Depuis 2011, les élections constituent le mode par excellence d’accession au pouvoir. Il reste cependant d’usage que l’alternance démocratique et le contrôle des gouvernants demeurent le problème central du paysage politique en Tunisie.

Certains partis connaissent, en effet, une crise d’alternance démocratique. Plus de cent membres d’Ennahdha, dont certains font partie du Conseil de la choura et d’autres représentant le mouvement au Parlement, ont signé une lettre dans laquelle ils appellent au respect de l’article 31 du règlement intérieur et exhortent Rached Ghannouchi à annoncer qu’il ne se portera pas candidat à la présidence du parti islamiste pour un nouveau mandat.

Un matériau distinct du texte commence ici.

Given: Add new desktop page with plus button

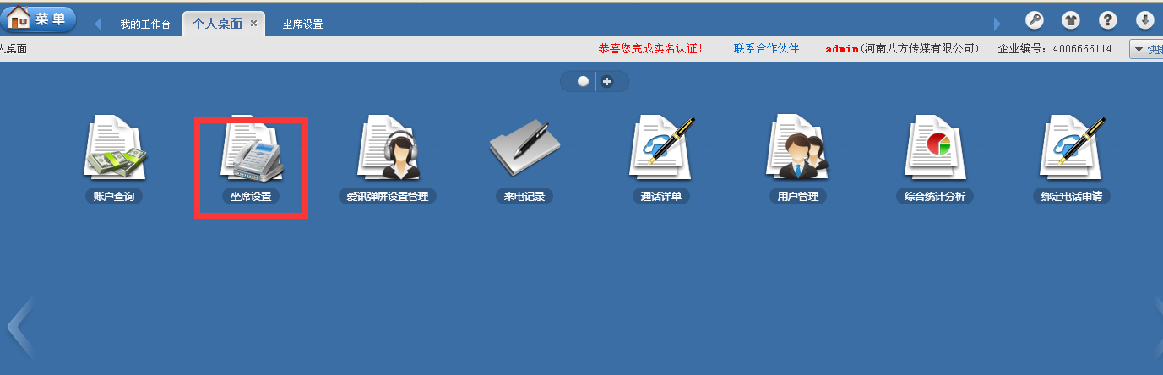Looking at the screenshot, I should coord(606,82).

Au-delà des interrogations sur les raisons des conflits qui ne cessent d’opposer les différents acteurs et parties prenantes au sein du mouvement, des discours en porte-à faux avec l’ordre établi, c’est la présence et le pouvoir de Rached Ghannouchi qui sont aujourd’hui mis en cause. Le dernier membre à revendiquer haut et fort l’alternance démocratique à la direction du parti n’est autre que Imed Hammami. «Le temps est venu pour Rached Ghannouchi de ne plus être à la tête d’Ennahdha dans le cadre de l’alternance au pouvoir», fait-il savoir, affirmant que depuis un an le mouvement et toutes ses instances sont gelés, et que le pouvoir de décision est uniquement détenu par le Cheikh.

Tous ceux qui revendiquent l’alternance du pouvoir à Ennahdha soutiennent qu’ils ne lui demandent pas de quitter le parti, mais de ne plus assumer sa présidence. D’autres voix s’élèvent dans le sens contraire et prônent déjà une nouvelle candidature de Ghannouchi à la tête du mouvement.

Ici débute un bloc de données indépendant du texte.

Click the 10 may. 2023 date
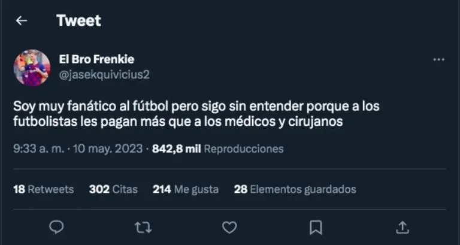The height and width of the screenshot is (245, 460). tap(108, 149)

Il n’est pas si simple de séparer le bon grain de l’ivraie, mais il est clair que le président de l’ARP ne fait plus l’unanimité au sein même de son parti. D’ailleurs, Ennahdha est à présent intégré dans la sphère des conflits, des affrontements et des altercations de tous bords. Tous les aléas qui en découlent nous amènent à nous interroger sur les intentions et les motivations qui font ainsi courir les uns et les autres. Leur champ d’action prend au fil du temps une mauvaise tournure, surtout lorsque les attitudes et les arrangements, de plus en plus douteux, désavouent les valeurs et les principes sur lesquels repose le parti.

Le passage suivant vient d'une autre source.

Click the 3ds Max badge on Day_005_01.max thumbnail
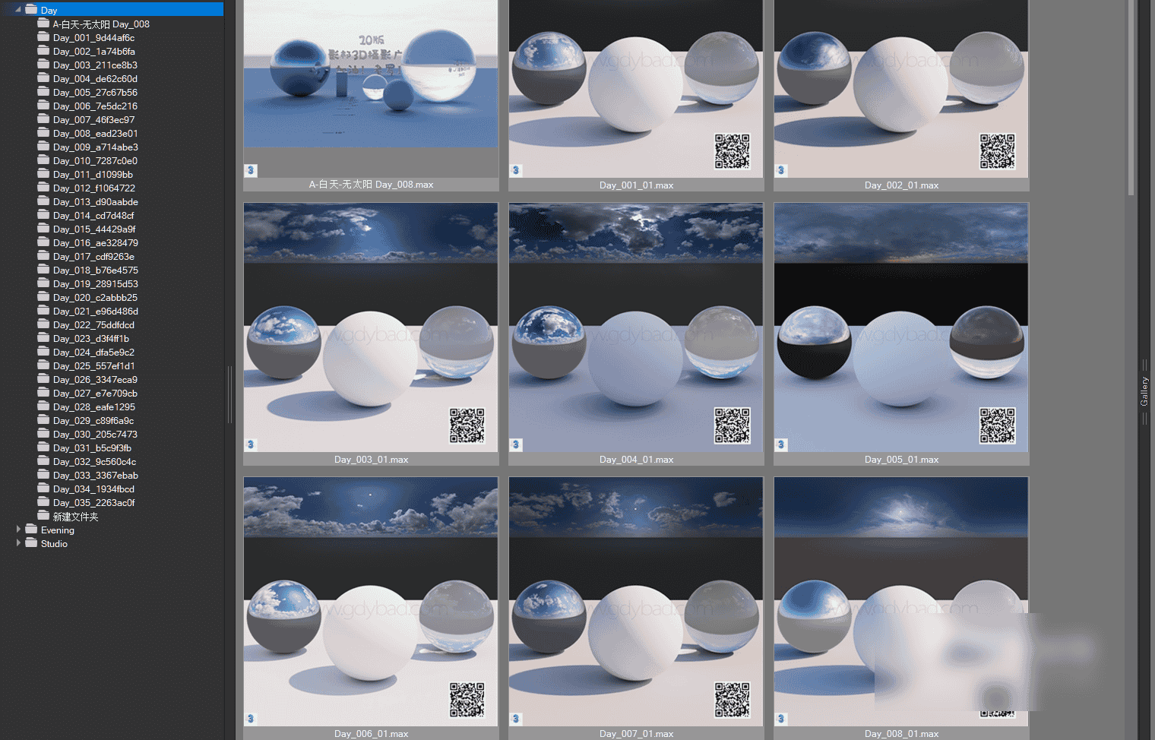Screen dimensions: 1155x740 coord(780,444)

Ce qu’Ennahdha, Ghannouchi et ses dirigeants ne sont plus en mesure d’accomplir met à nu l’incapacité du mouvement à se réformer, à se moderniser et à ressusciter. Il n’est plus à l’abri des dérives. Il perd de plus en plus de sa crédibilité. De leader surtout. Il n’a plus de fédérateur. Même pas un modèle sur lequel la jeune génération peut vraiment s’identifier. D’une épreuve à l’autre, il se perd dans des circuits presque impossibles à tracer, encore moins à cerner. L’immobilité et le passéisme ont leur limite. Rached Ghannouchi est à la tête du mouvement depuis quarante ans. A travers ce qui a été entrepris et ce qui reste encore à accomplir ici et là, il n’y a pas dans les arguments aussi bien des défenseurs du Cheikh que de ses détracteurs une piste à creuser, une vision et un projet pour l’avenir.